**Goal of the exercise:** Rewrite the data below with every "Given" swapped for "Instruction" and nothing else changed, and leave the pictures out.

**Rows from a screen grounding dataset:**
——————
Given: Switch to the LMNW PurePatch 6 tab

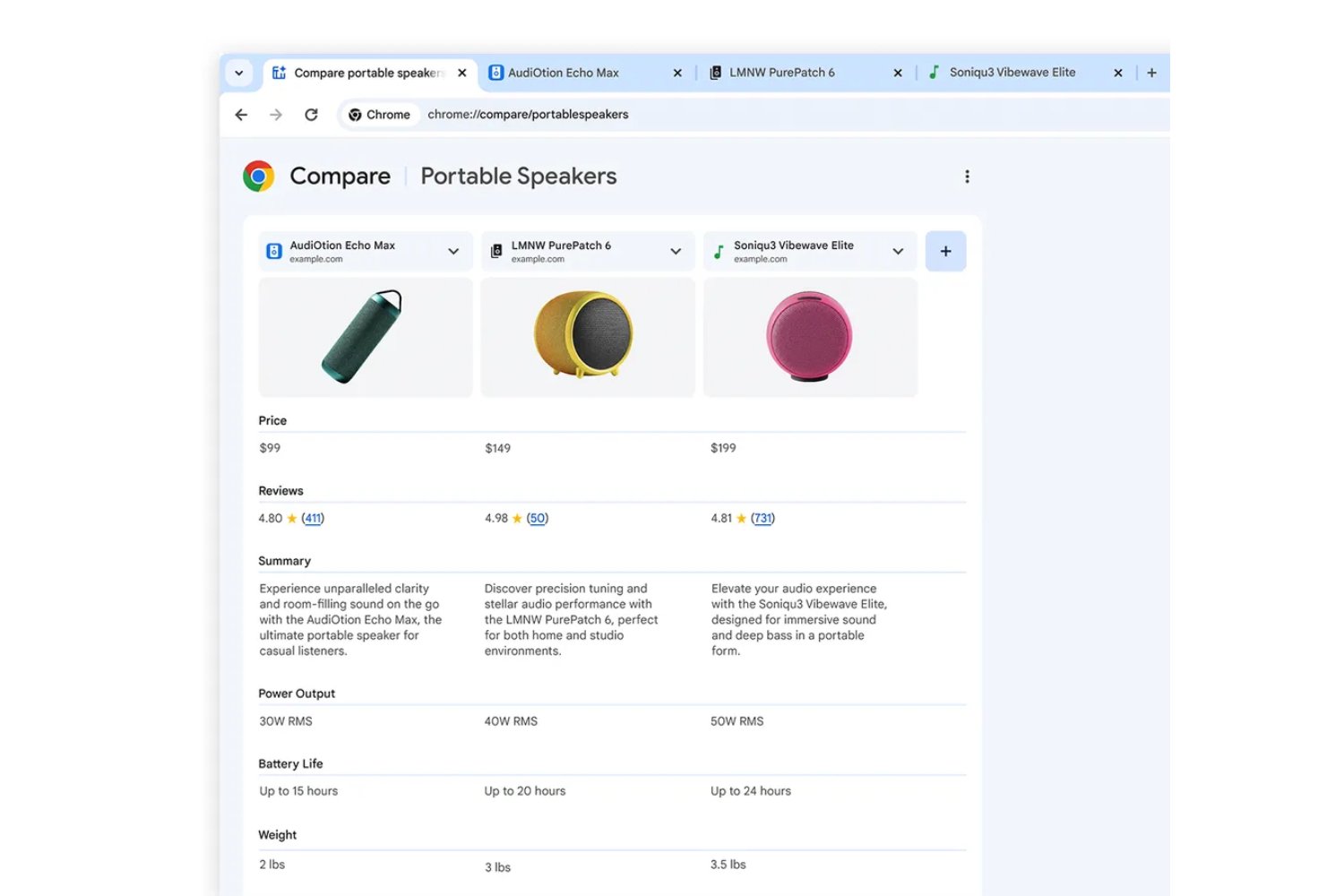Looking at the screenshot, I should [x=781, y=73].
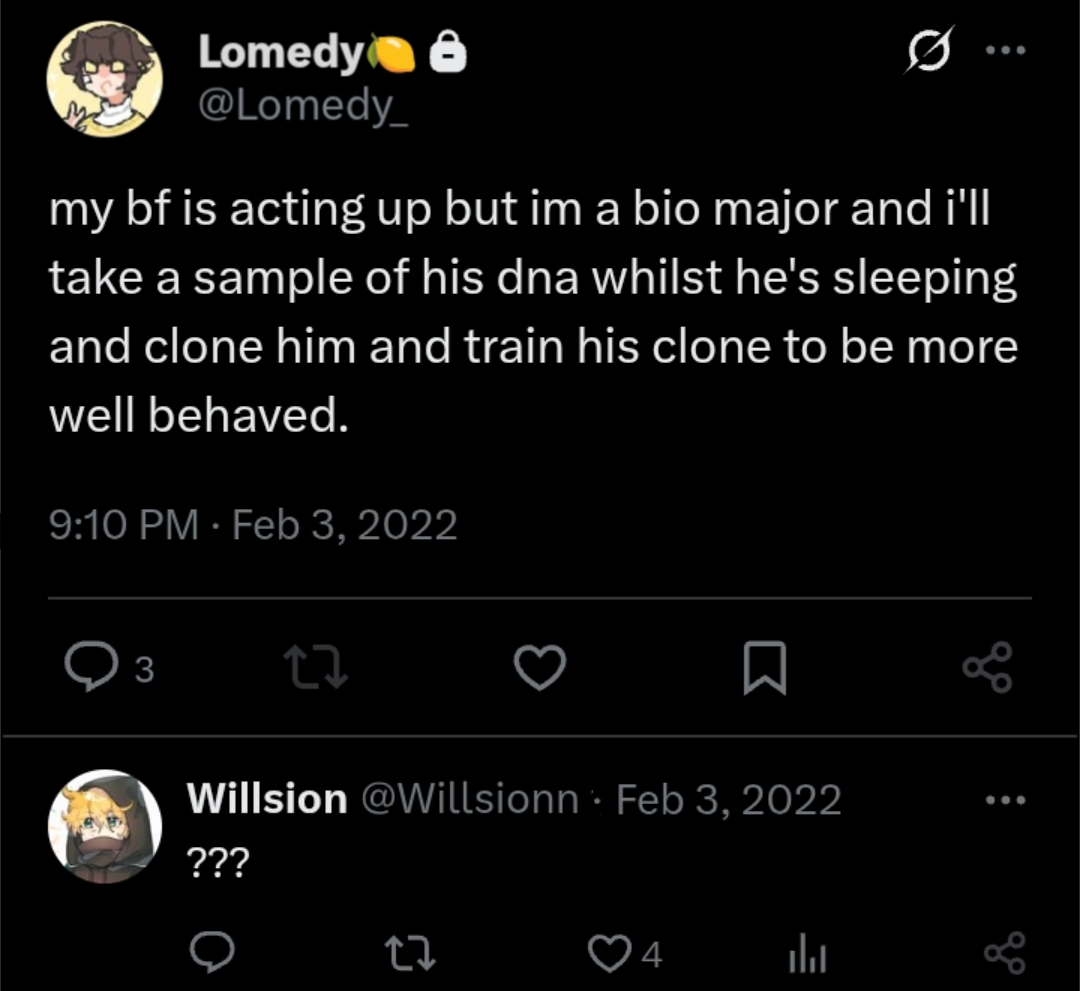Repost Lomedy's tweet
The height and width of the screenshot is (991, 1080).
click(x=316, y=667)
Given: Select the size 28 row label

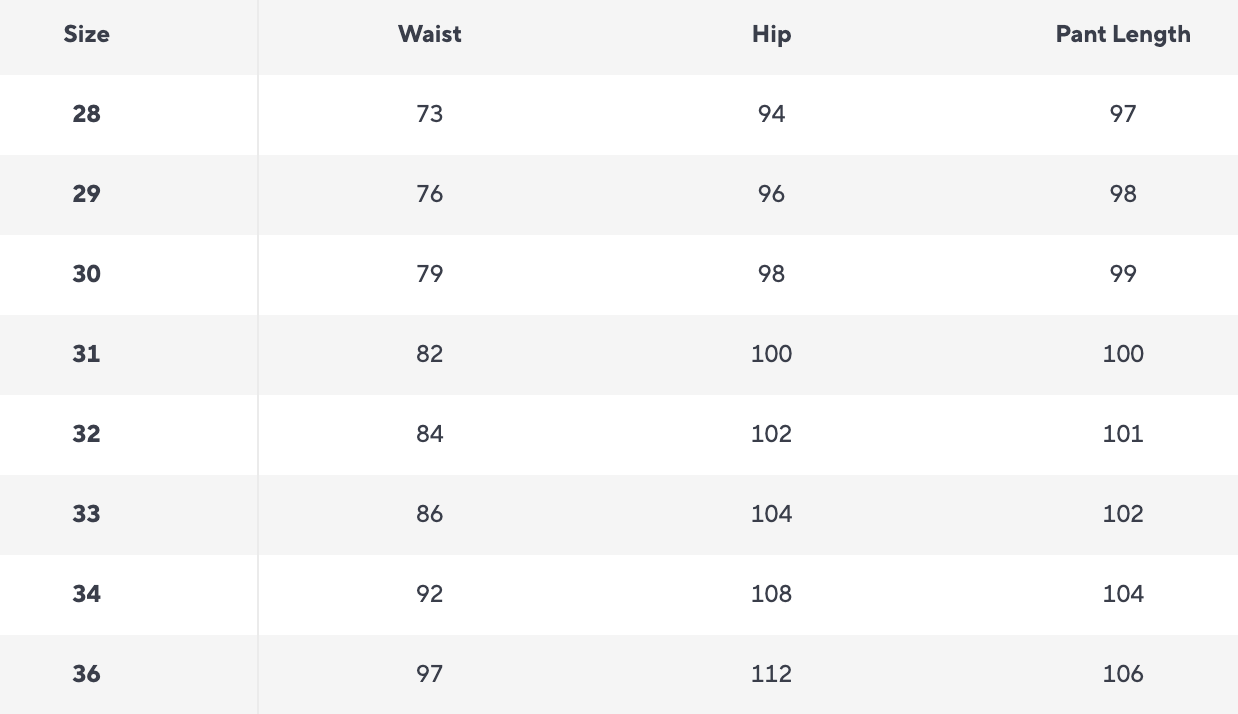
——————
**Solution:**
Instruction: Switch to the LMNW PurePatch 6 tab

Looking at the screenshot, I should [x=781, y=73].
Repost Lomedy's tweet
The height and width of the screenshot is (991, 1080).
click(x=316, y=667)
Instruction: Select the size 28 row label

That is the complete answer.